She made her own decisions throughout a fiercely independent life.
Death would be no different.
Aileen, independent to the end.
The earlier choice you make,
The better death you take.
Interview Time: 6/11 Location: McMaster Hospital
It was time for a meeting, and so the family sat down with a doctor at McMaster hospital. Aileen Petty, two months shy of her 94th birthday, was in rough shape. There were options for her and the family to consider.
Aileen and her three children listened. It had happened so quickly since her fall; she had rapidly grown weaker, could not keep food down, the feeding tube hadn’t worked.
"There are four choices," the doctor finally said.

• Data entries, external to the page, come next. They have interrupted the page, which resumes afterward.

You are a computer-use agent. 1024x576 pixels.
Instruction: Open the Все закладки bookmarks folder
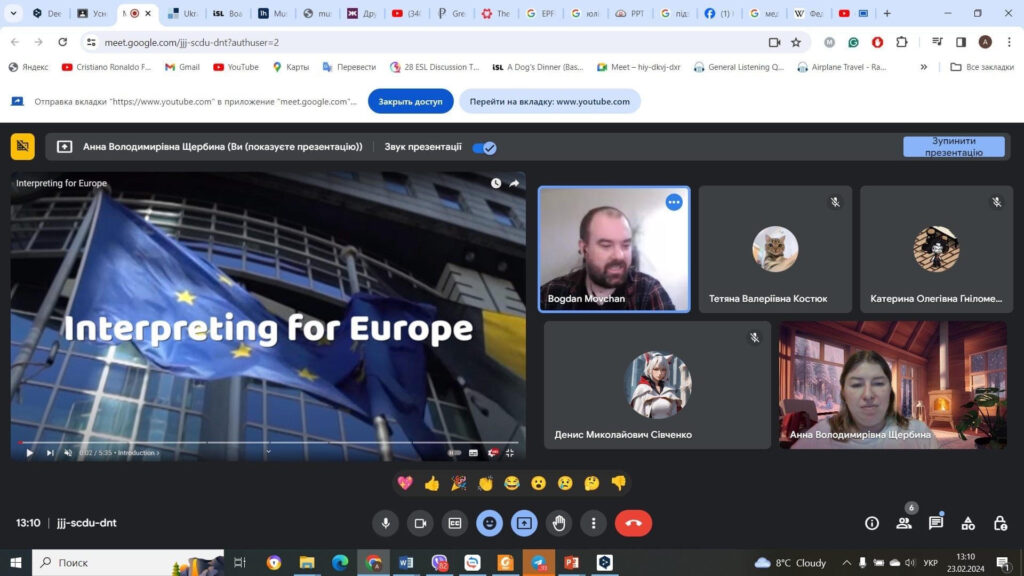click(x=981, y=67)
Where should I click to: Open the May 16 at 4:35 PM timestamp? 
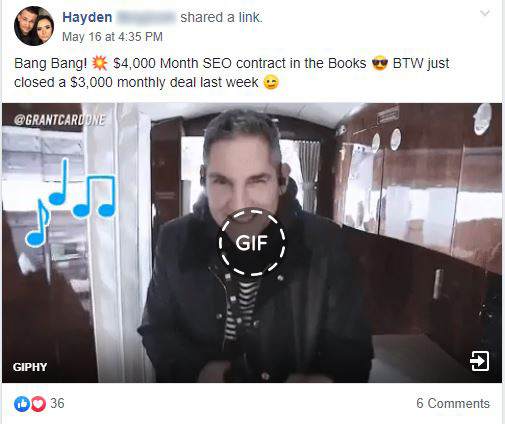click(112, 37)
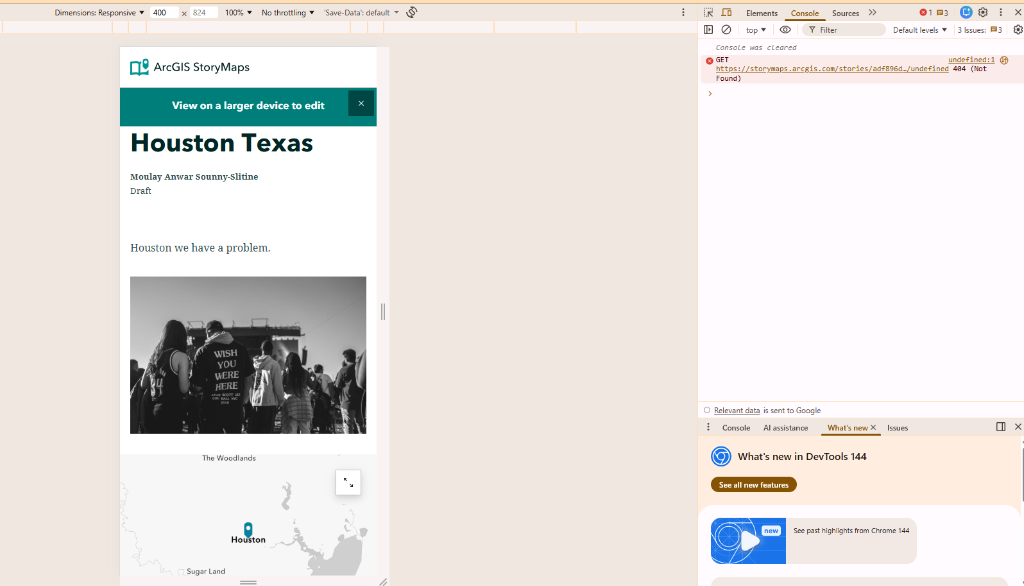Open the Save-Data default dropdown
This screenshot has height=586, width=1024.
tap(360, 12)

One, you can continue to try to eat conventionally. Two, we can try to reinsert the tube into your nose. Three, we could insert the feeding tube directly into your stomach. Or four, none of the above. No feeding at all.
The implications of option four were obvious.
Aileen did not hesitate.
It’s an agonizing time for families when confronted with choices such as this, when a loved one approaches the end.
Complicating matters can be the state of mind of the patient. Are they suffering from dementia or Alzheimer’s? If they refuse treatment, or insist upon it, are they making a decision that they would make if of sound mind?
This is why it’s important to talk with your elderly loved one to make sure that those wishes are conveyed ahead of time. Write them down. You don’t necessarily need a legal document drawn up, just ensure that opinions are made clear, verbally but also on paper, to your doctor, family, ideally to all parties.
Talk early. Time can be deceiving.
Aileen’s path to her decision was swift. Not even a month earlier she had been at home, baking cookies, active, healthy, hanging her laundry on the line in the back yard, living independently in a house she and her late husband had built in Ancaster 50 years ago.
She had been a widow for about 30 years, was accustomed to looking after herself. She lived with her oldest son, Ross, although Aileen never failed to point out that it was he who lived with her. Fiercely independent, she could look after herself just fine. Still drove. Some days one of the kids would call, and she’d be slow getting to the phone.
"No, just resting my eyes."
One day she was out shopping with her daughter Catharine. They returned to mom’s house, and Aileen slipped on a piece of ice. She seemed OK. But three hours later she called Catharine. "I can’t get up."
She had cracked the ball in her hip joint. The surgery went fine, but she went downhill from there in hospital, the sudden restriction of what had been her routine of regular activity seeming to drag her down. She took to her bed, her body started to shut down, she couldn’t eat.
And now the doctor gave her the four choices. She waited all of a few seconds.
"I’ll choose number four," she said.
Total independence to end-of-life care in less than three weeks. But that is the daunting nature of the final stages of life. It is not predictable. What can appear to be a terminal situation can extend into months or even years of extended life. What can appear as a small setback can accelerate rapidly toward death.
Depending on the circumstances, the situations can either be blessings or tragedies for the patient and the family.
By choosing option four, Aileen had chosen no feeding. The inevitability that followed from that was, of course, sad for her family, but the best part was that Aileen was still as sharp as a tack mentally, knew exactly what she wanted, and expressed it.
In that sense she was independent to the end. Die at home? No. She did not want that. Home was where she did her own thing. No one was ever going to care for her in that house. She didn’t want to go St. Peter’s Hospital, which specializes in palliative care. She associated it with a nursing home.
No, she would die in the hospital.
"I’ve lived a long, independent life," she told her kids. "I’m tired and that’s my choice. Just let me go. Just let me go."
Her kids talked it over in private. Were any of them opposed to her decision? No. They all said their piece. It was mom’s decision, her choice.
A nurse took out the IV. Gave her daily injections with painkilling medication to make her comfortable. But every day she refused meds that would stabilize her heart rate, even though they would not have prolonged her life. She slept pretty much regular hours, midnight to 7, each day.
She had outlived most of her friends, but there were a few people she wanted to see. They dropped by, she said goodbye.
Her daughter Catharine wondered how they would have coped if mom had not had her faculties. What if she had been unable to convey her wishes? Or if her decision making seemed muddled?
"Mom saved us all from having to make the decision ourselves," she said.
It is never easy to let a loved one die. End-of-life decisions can tear families apart. It underscores the importance of an elderly loved one declaring their wishes in both a living will, and a legal power-of- attorney document. Physicians are ethically bound to honour the wishes of a dying patient who is of sound mind.
One or more of Aileen’s kids or grandkids was with her at all times.
On Wednesday, March 28, 2007, three weeks and three days after the fiercely independent Aileen entered hospital, she drifted off.
A good death.
"Yes it was," said Catharine. "As sad as you are, it was her choice until the end."